And this is what’s meant in the discussion of Whitman and Melville, above. Catullus does the same thing they’d eventually do, yes, but only in one poem, as if some blueprint in the brain ‘allowed’ it to come out then and there, then blipped out what in the subsequent Dark Ages must have felt like forever. The best modern writers, however, picked such out at will, for they were able to recognize it in their own thoughts, and actively CHOSE to make such sweeping connections – consciously or not! And, again, this is only expected. The circumstances were right. The artists had, after much fiddling, finally become adults. That doesn’t say much for the ancients, no, but it gives them something even more important: a narrative. A sense of place. Usefulness. PURPOSE…

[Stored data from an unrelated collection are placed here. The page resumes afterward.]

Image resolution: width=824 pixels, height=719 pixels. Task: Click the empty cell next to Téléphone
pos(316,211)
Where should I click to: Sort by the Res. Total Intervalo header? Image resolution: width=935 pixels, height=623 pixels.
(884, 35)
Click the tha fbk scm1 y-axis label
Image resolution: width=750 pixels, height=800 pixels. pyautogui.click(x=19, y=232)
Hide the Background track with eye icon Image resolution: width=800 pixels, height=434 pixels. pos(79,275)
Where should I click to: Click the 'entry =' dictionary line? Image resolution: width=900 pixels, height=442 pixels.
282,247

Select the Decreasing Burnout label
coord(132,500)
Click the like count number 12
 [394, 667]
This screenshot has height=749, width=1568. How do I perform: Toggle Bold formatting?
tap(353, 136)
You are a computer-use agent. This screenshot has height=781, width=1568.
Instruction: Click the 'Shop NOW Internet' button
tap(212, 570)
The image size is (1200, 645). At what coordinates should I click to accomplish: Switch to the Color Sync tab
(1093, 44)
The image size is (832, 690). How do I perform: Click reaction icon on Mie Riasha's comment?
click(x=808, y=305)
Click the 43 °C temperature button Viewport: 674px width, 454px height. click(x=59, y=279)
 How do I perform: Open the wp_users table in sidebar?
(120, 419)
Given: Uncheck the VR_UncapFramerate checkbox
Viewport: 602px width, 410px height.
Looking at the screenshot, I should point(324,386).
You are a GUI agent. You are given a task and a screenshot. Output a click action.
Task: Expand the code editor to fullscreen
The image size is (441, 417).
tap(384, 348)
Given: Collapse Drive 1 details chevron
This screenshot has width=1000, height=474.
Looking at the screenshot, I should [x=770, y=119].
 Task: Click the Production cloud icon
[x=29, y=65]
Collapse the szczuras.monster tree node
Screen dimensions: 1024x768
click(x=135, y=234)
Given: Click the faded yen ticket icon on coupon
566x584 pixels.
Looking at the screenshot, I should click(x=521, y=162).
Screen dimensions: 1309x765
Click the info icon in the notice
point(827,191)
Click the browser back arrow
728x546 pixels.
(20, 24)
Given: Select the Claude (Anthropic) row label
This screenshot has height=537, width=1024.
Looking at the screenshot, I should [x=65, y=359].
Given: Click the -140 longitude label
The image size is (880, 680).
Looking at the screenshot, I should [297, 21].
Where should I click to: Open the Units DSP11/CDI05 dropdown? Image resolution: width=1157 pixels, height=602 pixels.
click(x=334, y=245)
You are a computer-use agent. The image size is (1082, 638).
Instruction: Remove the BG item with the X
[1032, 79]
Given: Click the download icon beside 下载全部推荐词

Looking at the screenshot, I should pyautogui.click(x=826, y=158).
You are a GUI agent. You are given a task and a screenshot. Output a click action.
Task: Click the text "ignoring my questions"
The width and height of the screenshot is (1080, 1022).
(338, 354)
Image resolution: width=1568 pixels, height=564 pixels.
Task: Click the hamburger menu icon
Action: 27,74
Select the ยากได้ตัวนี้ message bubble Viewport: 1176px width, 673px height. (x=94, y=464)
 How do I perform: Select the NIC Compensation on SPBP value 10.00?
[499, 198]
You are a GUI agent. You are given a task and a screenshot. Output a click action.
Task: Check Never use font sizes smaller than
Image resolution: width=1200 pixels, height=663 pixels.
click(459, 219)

It is not, alas, the purpose they’d imagined for themselves, when Rome was the height of things, ‘eternal’, but, in a weird way, it is somehow grander, too. Rome wanted to be the apex. It wanted to live on and on and on. It wanted, in short, to be the standard of things, forever. Yet this was, no doubt, quite childish, and destructive, to boot, for if Rome had its wish, we’d be in a kind of eternal recurrence, no better than a spider tracing out an ever-lengthening web of the same old shit, unaware – no, worse; UNCARING – that there is some beyond.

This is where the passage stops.